▶ _Your goal_
Print the following data line for line without altering anything, and omit the pictures from your output.

[Source records]
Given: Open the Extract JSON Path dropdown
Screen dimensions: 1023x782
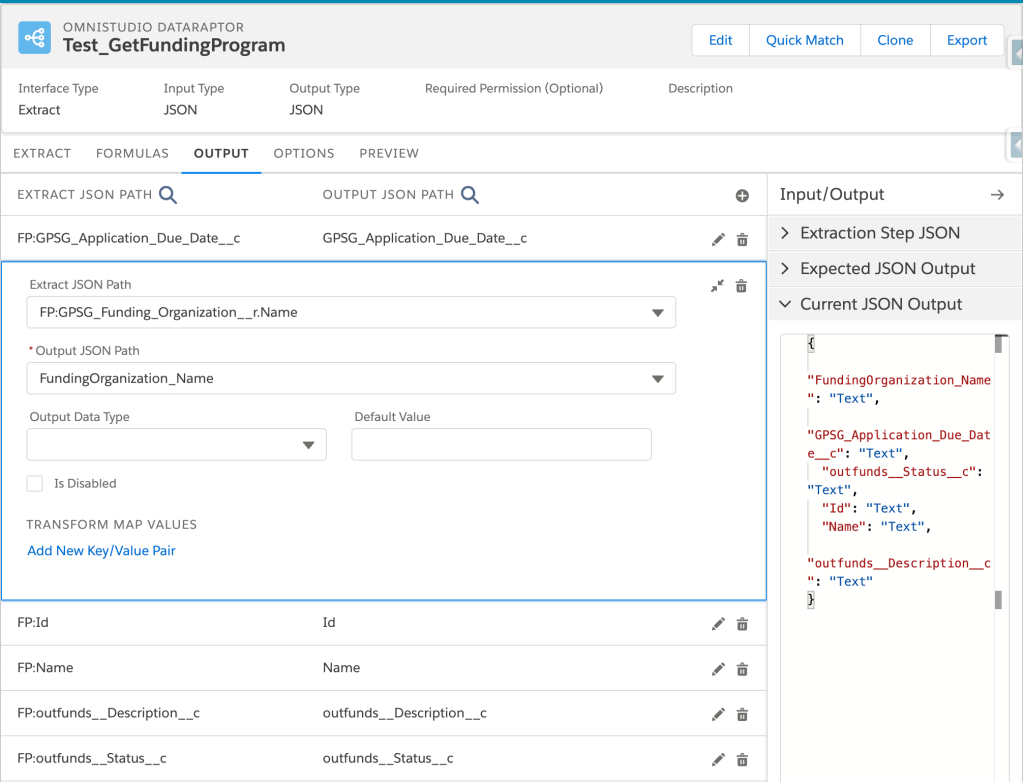Looking at the screenshot, I should point(350,313).
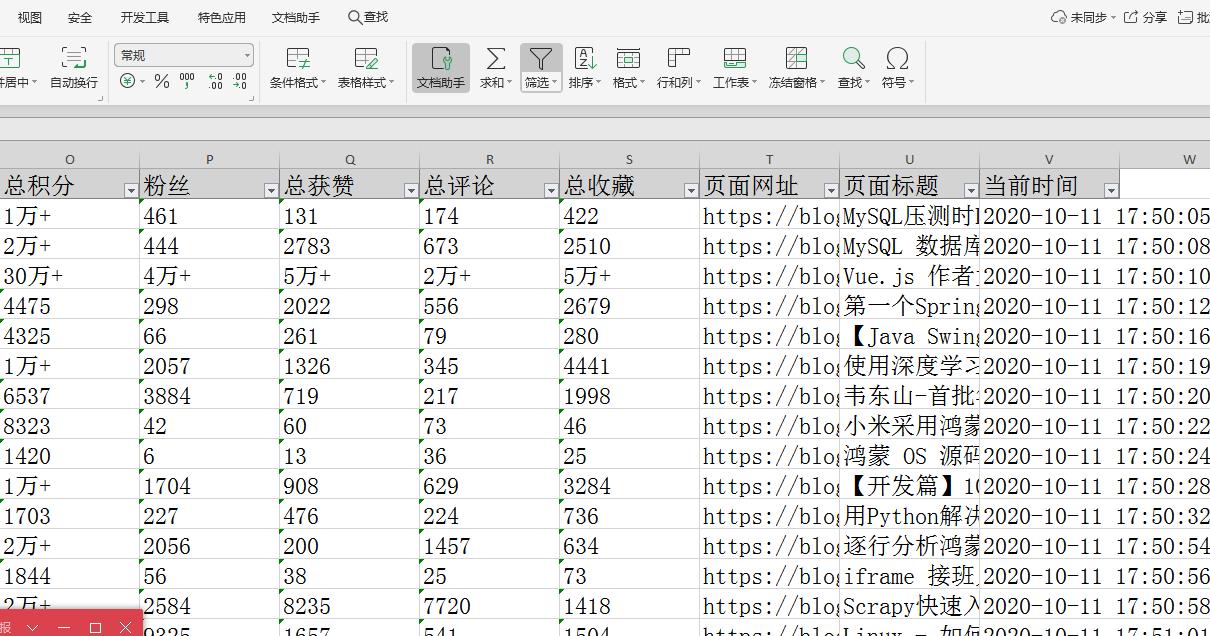Open the filter dropdown on 粉丝 column

click(270, 188)
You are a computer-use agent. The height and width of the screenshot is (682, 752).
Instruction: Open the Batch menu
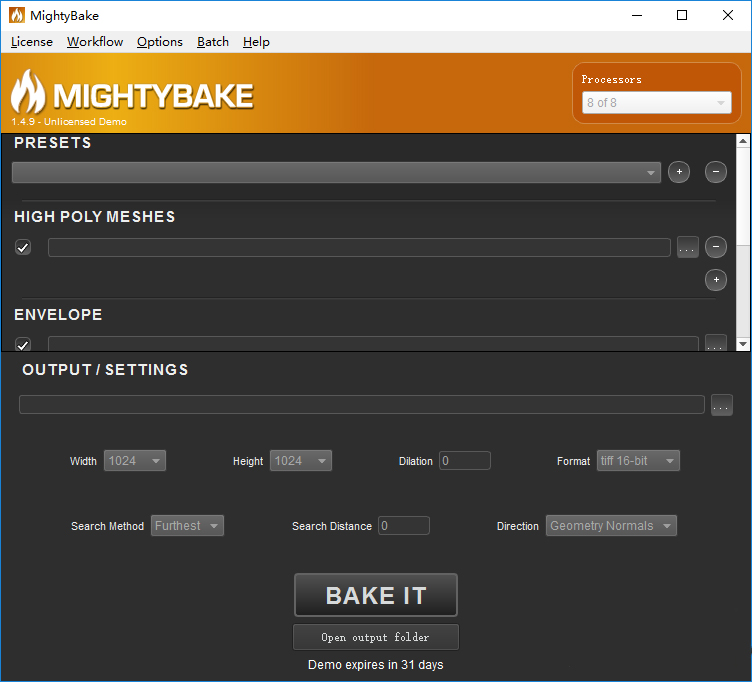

▶ _In response_
Given: Open the Extract JSON Path dropdown
Screen dimensions: 1023x782
Looking at the screenshot, I should point(350,313).
Open the filter dropdown on 粉丝 column

click(270, 188)
You are a computer-use agent. The height and width of the screenshot is (682, 752).
Instruction: Open the Batch menu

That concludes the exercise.